> **Task brief**: The string "call" may appear on lines of the entries below; report how many such lines there are, and only that.
----
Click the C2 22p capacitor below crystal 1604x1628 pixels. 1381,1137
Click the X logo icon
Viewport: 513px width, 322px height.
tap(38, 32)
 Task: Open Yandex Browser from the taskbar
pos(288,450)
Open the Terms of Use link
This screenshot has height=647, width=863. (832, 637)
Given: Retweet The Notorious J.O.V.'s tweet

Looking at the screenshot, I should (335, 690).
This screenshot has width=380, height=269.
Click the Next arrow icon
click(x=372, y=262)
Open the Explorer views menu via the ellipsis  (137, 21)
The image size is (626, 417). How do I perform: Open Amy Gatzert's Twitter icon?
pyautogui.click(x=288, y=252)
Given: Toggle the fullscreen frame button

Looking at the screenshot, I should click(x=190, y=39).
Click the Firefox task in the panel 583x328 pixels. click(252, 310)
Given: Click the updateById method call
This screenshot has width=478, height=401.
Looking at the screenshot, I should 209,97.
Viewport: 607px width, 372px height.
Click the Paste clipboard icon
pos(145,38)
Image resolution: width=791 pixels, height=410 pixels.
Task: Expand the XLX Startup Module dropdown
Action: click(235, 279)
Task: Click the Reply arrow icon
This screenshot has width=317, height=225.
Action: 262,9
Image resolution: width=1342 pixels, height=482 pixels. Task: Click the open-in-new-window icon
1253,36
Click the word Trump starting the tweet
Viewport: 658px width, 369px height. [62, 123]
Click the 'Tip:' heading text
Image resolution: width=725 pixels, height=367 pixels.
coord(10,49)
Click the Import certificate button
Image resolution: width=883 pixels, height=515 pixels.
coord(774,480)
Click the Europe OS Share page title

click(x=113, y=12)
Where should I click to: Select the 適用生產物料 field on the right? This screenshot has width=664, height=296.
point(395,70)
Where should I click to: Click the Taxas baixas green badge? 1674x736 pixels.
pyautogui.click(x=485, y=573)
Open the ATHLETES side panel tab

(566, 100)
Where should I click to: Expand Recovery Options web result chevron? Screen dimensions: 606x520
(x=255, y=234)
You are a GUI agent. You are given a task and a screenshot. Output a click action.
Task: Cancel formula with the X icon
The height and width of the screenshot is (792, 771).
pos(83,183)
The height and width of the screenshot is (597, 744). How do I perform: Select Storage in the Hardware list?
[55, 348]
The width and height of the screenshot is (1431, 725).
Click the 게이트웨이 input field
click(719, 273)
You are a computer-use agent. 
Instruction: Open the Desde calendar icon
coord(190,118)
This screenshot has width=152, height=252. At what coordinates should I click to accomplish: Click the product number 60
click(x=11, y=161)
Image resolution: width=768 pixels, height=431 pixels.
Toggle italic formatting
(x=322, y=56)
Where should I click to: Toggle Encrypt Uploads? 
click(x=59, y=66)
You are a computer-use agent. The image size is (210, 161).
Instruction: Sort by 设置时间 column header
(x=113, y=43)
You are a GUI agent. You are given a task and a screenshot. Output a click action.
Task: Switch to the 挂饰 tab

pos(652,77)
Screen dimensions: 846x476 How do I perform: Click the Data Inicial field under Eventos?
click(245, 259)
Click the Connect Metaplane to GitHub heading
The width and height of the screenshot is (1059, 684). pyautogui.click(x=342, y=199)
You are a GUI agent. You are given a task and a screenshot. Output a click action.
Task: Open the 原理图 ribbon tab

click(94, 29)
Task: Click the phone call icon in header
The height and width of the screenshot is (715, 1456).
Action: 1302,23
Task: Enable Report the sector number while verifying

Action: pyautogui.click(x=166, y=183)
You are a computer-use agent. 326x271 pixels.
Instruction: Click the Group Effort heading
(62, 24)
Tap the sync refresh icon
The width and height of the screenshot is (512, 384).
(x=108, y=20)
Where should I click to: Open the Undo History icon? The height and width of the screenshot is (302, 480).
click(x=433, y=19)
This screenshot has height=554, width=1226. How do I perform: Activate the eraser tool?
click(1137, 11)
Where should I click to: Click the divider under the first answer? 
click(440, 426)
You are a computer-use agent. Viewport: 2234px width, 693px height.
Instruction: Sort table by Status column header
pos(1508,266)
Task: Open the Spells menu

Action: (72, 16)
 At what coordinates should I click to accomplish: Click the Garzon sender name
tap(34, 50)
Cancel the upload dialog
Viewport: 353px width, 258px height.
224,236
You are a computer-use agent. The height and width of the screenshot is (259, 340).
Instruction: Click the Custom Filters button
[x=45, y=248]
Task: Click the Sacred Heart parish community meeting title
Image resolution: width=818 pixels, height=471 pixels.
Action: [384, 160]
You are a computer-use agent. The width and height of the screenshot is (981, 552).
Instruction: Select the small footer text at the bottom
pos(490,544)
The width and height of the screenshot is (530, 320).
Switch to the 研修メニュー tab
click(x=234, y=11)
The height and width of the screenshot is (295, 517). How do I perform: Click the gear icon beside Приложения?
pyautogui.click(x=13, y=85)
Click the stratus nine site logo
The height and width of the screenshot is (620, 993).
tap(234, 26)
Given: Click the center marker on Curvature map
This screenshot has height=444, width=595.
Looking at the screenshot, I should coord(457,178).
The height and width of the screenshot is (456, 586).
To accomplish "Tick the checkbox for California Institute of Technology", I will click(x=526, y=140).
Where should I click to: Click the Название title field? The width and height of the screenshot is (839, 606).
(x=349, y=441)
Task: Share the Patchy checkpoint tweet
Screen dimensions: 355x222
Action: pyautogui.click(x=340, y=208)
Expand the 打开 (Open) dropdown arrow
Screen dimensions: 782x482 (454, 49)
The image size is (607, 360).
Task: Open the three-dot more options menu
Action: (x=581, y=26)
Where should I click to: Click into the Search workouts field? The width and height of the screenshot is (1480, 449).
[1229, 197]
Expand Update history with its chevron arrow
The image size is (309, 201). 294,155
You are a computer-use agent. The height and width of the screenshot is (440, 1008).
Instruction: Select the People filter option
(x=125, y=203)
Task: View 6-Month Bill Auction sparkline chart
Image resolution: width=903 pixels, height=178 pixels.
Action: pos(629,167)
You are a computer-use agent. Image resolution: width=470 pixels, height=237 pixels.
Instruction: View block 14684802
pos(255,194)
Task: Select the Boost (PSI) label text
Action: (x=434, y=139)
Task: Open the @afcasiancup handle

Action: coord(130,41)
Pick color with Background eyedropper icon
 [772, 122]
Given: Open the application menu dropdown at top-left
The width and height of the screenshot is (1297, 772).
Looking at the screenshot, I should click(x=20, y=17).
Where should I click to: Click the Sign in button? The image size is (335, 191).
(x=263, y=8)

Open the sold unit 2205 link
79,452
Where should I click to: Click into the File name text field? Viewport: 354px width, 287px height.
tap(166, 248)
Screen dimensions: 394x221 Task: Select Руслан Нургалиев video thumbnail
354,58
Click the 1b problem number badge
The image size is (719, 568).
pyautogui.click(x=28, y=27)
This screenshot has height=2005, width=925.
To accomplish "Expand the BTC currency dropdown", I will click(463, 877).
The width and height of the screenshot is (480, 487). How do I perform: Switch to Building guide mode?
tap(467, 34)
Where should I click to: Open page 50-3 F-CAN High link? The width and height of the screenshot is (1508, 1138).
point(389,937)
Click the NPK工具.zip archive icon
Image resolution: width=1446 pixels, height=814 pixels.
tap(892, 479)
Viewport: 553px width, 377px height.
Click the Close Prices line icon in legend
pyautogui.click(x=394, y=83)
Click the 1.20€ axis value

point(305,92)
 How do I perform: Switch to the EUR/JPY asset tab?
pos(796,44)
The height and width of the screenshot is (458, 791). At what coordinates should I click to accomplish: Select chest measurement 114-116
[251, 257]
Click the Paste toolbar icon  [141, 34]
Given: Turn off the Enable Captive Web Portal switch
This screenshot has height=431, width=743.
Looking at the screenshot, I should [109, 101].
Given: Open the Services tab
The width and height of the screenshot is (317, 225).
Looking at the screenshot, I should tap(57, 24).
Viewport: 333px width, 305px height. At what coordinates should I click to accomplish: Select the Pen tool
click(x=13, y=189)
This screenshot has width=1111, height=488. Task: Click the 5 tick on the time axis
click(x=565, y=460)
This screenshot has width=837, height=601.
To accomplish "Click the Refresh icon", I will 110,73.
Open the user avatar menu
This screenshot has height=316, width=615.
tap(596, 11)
----
> **Exercise output**: 2